When asked about what made RailYatri different from its competitors, Rahul Chandra, co-founder and managing director, Helion Ventures, said, "Non-air travel choices in India have been unorganised, or at best have depended on previous experiences or experts like the bookstore owner on Platform 6. RailYatri parses the collective travel experience of millions of travellers at a time to present the best choices. The more people use it, the more data it collects, the more accurate information it can provide.
"Everyone benefits through participation. It has natural protection moats because it is the only source of real-time information, versus other players who rely on published time-tables."

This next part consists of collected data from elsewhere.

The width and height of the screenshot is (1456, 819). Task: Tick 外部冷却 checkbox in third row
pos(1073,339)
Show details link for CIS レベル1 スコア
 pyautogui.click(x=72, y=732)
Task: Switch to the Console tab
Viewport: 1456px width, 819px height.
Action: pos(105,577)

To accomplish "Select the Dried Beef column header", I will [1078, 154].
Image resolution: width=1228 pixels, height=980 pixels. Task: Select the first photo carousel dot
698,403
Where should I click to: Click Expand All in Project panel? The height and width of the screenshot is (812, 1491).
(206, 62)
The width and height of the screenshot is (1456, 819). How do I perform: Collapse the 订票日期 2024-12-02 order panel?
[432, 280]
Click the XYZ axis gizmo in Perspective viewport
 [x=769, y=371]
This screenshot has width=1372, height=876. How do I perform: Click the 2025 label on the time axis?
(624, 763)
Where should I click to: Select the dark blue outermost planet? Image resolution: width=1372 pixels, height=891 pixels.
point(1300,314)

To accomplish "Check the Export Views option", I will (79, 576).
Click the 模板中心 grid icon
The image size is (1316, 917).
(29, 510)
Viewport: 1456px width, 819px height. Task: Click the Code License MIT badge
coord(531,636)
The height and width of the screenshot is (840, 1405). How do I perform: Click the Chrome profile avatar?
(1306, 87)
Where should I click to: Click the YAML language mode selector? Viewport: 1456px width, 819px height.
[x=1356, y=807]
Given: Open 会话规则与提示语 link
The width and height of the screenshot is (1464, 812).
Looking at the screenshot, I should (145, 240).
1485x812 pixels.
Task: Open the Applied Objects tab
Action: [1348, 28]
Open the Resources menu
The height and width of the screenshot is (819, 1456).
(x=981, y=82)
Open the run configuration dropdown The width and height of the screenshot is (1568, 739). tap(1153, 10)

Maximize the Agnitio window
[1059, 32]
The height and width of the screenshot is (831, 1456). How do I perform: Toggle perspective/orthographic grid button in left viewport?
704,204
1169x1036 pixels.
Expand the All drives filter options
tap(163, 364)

According to Rathi, in the past two years, the company was successful in raising its value, which led to the present round of funding. However, RailYatri is still far behind the IRCTC site in terms of number of visitors.
"By the end of the next financial year, we expect to surpass the IRCTC site, which receives 12.5 million hits monthly. We want to ensure repeatability in terms of the number of customers visiting RailYatri," Rathi adds.
Nilekani believes the company can pull this off, using a combination of mobile, data, payments and analytics. Compared to global majors like Insight, Think Digital Travel, Think with Google, and Sojern, RailYatri has to deal with the more complicated structure of Indian Railways, where trains are delayed most of the time.
To monetise its business model, Rathi and his team are also considering product marketing.
RailYatri recently forayed into ticketing, where it depends on agents, compared to sites like MakeMytrip and ClearTrip, which are affiliates of IRCTC. "We are working on a model that will offer a price advantage of 10-15 per cent for passengers booking on our platform," Rathi says. RailYatri is in talks with various brands for being part of this exercise.
"RailYatri has experienced extraordinary growth with no marketing. It is astounding to witness such adoption by a section of consumers who are not first movers in digital products. We want to retain this momentum," Chandra adds.
Although the company is trying many things like food delivery, ticketing, data and budget hotels, it is not the first-mover in these segments. "We have an advantage of being the first aggregator," Rathi says.
It also faces the challenge of converting 40-50 per cent of its monthly traffic from only "checking out" visitors to active users.
The team and investors, including Nilekani, say the platform will soon develop into a one-stop shop for all needs of a rail passenger. "Soon, questions like 'Mera train kahan hai? (Where is my train?) Meri ticket confirm hogi ki nahin? (Will my ticket get confirmed or not?), and train right time par hogi ki nahin? (Will my train be on time?) will disappear," says Rathi.